(Pointing records for text and elements)
┄┄┄┄┄┄┄┄┄┄
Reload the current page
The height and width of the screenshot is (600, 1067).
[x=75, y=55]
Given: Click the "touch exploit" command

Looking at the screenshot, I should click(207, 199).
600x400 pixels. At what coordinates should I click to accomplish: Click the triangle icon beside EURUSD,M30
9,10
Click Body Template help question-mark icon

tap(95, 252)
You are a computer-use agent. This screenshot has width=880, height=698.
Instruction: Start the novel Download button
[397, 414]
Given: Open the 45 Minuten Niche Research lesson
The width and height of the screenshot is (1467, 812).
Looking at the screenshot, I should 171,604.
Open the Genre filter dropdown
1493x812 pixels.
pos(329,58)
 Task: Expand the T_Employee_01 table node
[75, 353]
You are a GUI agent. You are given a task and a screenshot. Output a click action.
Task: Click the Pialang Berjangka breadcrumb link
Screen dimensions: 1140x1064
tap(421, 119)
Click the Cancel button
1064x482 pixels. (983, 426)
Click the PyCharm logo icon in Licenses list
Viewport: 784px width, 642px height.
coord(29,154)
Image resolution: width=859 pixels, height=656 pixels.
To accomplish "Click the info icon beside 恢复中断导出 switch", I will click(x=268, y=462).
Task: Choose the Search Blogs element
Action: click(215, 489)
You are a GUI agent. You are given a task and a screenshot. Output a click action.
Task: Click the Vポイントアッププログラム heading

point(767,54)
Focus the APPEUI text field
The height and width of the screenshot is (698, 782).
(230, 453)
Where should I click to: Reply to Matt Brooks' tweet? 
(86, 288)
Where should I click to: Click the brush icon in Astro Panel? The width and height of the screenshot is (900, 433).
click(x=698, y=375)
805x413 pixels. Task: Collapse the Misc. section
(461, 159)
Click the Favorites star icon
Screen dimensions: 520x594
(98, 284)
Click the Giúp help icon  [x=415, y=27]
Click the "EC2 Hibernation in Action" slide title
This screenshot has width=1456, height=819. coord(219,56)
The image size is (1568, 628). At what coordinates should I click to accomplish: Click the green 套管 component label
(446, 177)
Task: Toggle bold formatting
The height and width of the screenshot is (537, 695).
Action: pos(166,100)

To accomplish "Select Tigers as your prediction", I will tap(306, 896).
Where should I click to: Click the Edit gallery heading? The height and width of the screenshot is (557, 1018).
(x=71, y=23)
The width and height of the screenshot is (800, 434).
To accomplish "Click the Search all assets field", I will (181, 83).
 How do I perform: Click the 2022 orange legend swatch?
┄┄┄┄┄┄┄┄┄┄
TASK TO COMPLETE
Please rewrite all the records above, replacing "Where should I click to:" with "Where do I click to:" wherever it occurs and leaving everything else unchanged.

THE REPLY
Reload the current page
The height and width of the screenshot is (600, 1067).
[x=75, y=55]
Given: Click the "touch exploit" command

Looking at the screenshot, I should click(207, 199).
600x400 pixels. At what coordinates should I click to accomplish: Click the triangle icon beside EURUSD,M30
9,10
Click Body Template help question-mark icon

tap(95, 252)
You are a computer-use agent. This screenshot has width=880, height=698.
Instruction: Start the novel Download button
[397, 414]
Given: Open the 45 Minuten Niche Research lesson
The width and height of the screenshot is (1467, 812).
Looking at the screenshot, I should 171,604.
Open the Genre filter dropdown
1493x812 pixels.
pos(329,58)
 Task: Expand the T_Employee_01 table node
[75, 353]
You are a GUI agent. You are given a task and a screenshot. Output a click action.
Task: Click the Pialang Berjangka breadcrumb link
Screen dimensions: 1140x1064
tap(421, 119)
Click the Cancel button
1064x482 pixels. (983, 426)
Click the PyCharm logo icon in Licenses list
Viewport: 784px width, 642px height.
coord(29,154)
Image resolution: width=859 pixels, height=656 pixels.
To accomplish "Click the info icon beside 恢复中断导出 switch", I will click(x=268, y=462).
Task: Choose the Search Blogs element
Action: click(215, 489)
You are a GUI agent. You are given a task and a screenshot. Output a click action.
Task: Click the Vポイントアッププログラム heading

point(767,54)
Focus the APPEUI text field
The height and width of the screenshot is (698, 782).
(230, 453)
Where do I click to: Reply to Matt Brooks' tweet? 
(86, 288)
Where do I click to: Click the brush icon in Astro Panel? The width and height of the screenshot is (900, 433).
click(x=698, y=375)
805x413 pixels. Task: Collapse the Misc. section
(461, 159)
Click the Favorites star icon
Screen dimensions: 520x594
(98, 284)
Click the Giúp help icon  [x=415, y=27]
Click the "EC2 Hibernation in Action" slide title
This screenshot has width=1456, height=819. coord(219,56)
The image size is (1568, 628). At what coordinates should I click to accomplish: Click the green 套管 component label
(446, 177)
Task: Toggle bold formatting
The height and width of the screenshot is (537, 695).
Action: pos(166,100)

To accomplish "Select Tigers as your prediction", I will tap(306, 896).
Where do I click to: Click the Edit gallery heading? The height and width of the screenshot is (557, 1018).
(x=71, y=23)
The width and height of the screenshot is (800, 434).
To accomplish "Click the Search all assets field", I will (181, 83).
 How do I perform: Click the 2022 orange legend swatch?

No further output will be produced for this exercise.